En la Segunda Guerra Mundial el uso de la bomba atómica supuso la destrucción
total, dejando un paisaje arrasado y contaminado. Las guerras coloniales han
dejado a países enteros sin apenas cubierta vegetal, como es el caso de
Afganistán, y de impacto brutal fueron los bombardeos de EEUU en la guerra del Vietnam
con productos químicos defoliantes sobre grandes extensiones de la selva del
Sur, destruyendo toda la cubierta vegetal en donde se ocultaban los
combatientes del Vietcong. La destrucción de la jungla como objetivo.
La
toma de conciencia de todo este daño a la naturaleza y como consecuencia a la
salud humana, dará lugar desde los años 60 al Movimiento Ecopacifista, que se
organiza y fortalece especialmente en la República Federal Alemana en los años
setenta, ante el peligro nuclear y el recrudecimiento de la Guerra Fría entre
la OTAN y el Pacto de Varsovia por el intento de instalar los euromisiles. Tras
la derrota de la URSS Gorbachov emprende en 1985 el desarme unilateral y la
desaparición del Pacto de Varsovia. Se esperaba que a partir de este momento
entraríamos en una época de paz, pero los vencedores se lanzaron a una espiral
de intervenciones militares disponiendo ingentes cantidades de recursos para su
financiación. El Movimiento Ecopacifista entró en declive con su apoyo a la
OTAN en los bombardeos sobre Yugoslavia en 1999. Precisamente cuando la
evidencia del calentamiento de la Tierra empezaba a hacerse más evidente.

■ LÍNEAS DE DATOS
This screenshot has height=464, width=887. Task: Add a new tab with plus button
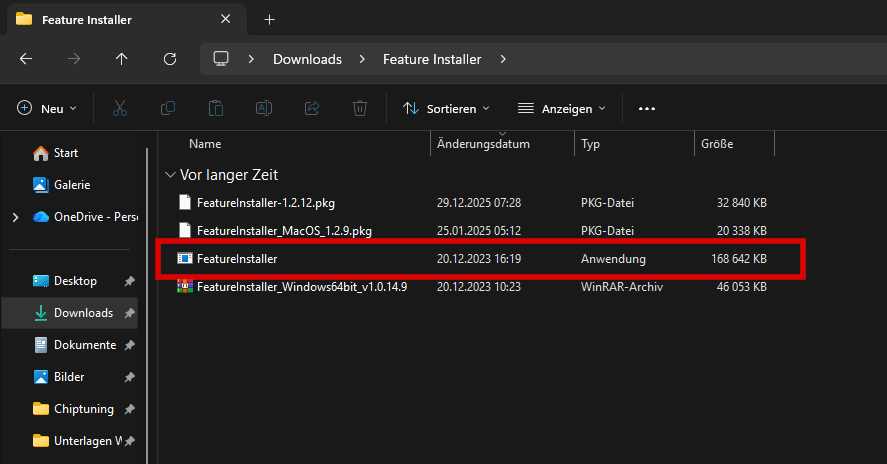coord(269,19)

■ TAREA ASIGNADA 1
Reescriba en forma de lista el párrafo del fragmento sobre la guerra y la naturaleza que empieza con «En la Segunda Guerra Mundial», conservando sus datos principales.
■ TAREA ASIGNADA 2
Prosiga el fragmento sobre la guerra y la naturaleza a partir de su última oración.

■ RESULTADO ESPERADO 1
- En la Segunda Guerra Mundial, la bomba atómica causó una destrucción total y dejó un paisaje arrasado y contaminado.
- Las guerras coloniales han dejado a países enteros casi sin cubierta vegetal, como Afganistán.
- En la guerra de Vietnam, EEUU bombardeó con productos químicos defoliantes grandes extensiones de la selva del Sur.
- Esos bombardeos destruyeron toda la cubierta vegetal donde se ocultaban los combatientes del Vietcong, pues la destrucción de la jungla era el objetivo.

■ RESULTADO ESPERADO 2
Para
combatir el cambio climático se necesita financiación de millones de dólares,
pero el dinero necesario se está derivando para gastos en armamento. En el
pasado año 2023 se alcanzó el máximo histórico, 2,24 billones de dólares, de
los que más de la mitad corresponde a los países de la OTAN bajo la tutela de
EEUU. El aumento del gasto militar supone un incremento directo en emisiones de
efecto invernadero.
Los
expertos que estudian el cambio climático nos dicen que para que la temperatura
no suba más de 1,5ºC (lo que supondría el colapso climático) habría que bajar
las emisiones de Carbono un 43 %. Sin embargo la huella de carbono de la OTAN
no deja de subir. En el año 2021 su huella de carbono alcanzó la cifra de 196
millones de toneladas. En el 2023 fue de 226 millones de toneladas y para el
2028 se espera alcanzar los 2000 millones de toneladas. Las emisiones de la
OTAN son superiores a las de muchos países. La industria de las armas, la que
se está enriqueciendo, es la que presiona en el Parlamento Europeo para
conseguir avances en sus intereses, como ha sido la aprobación del Reglamento
de Apoyo a la Producción de municiones o el Plan de Acción de Producción de
Defensa en el pasado año.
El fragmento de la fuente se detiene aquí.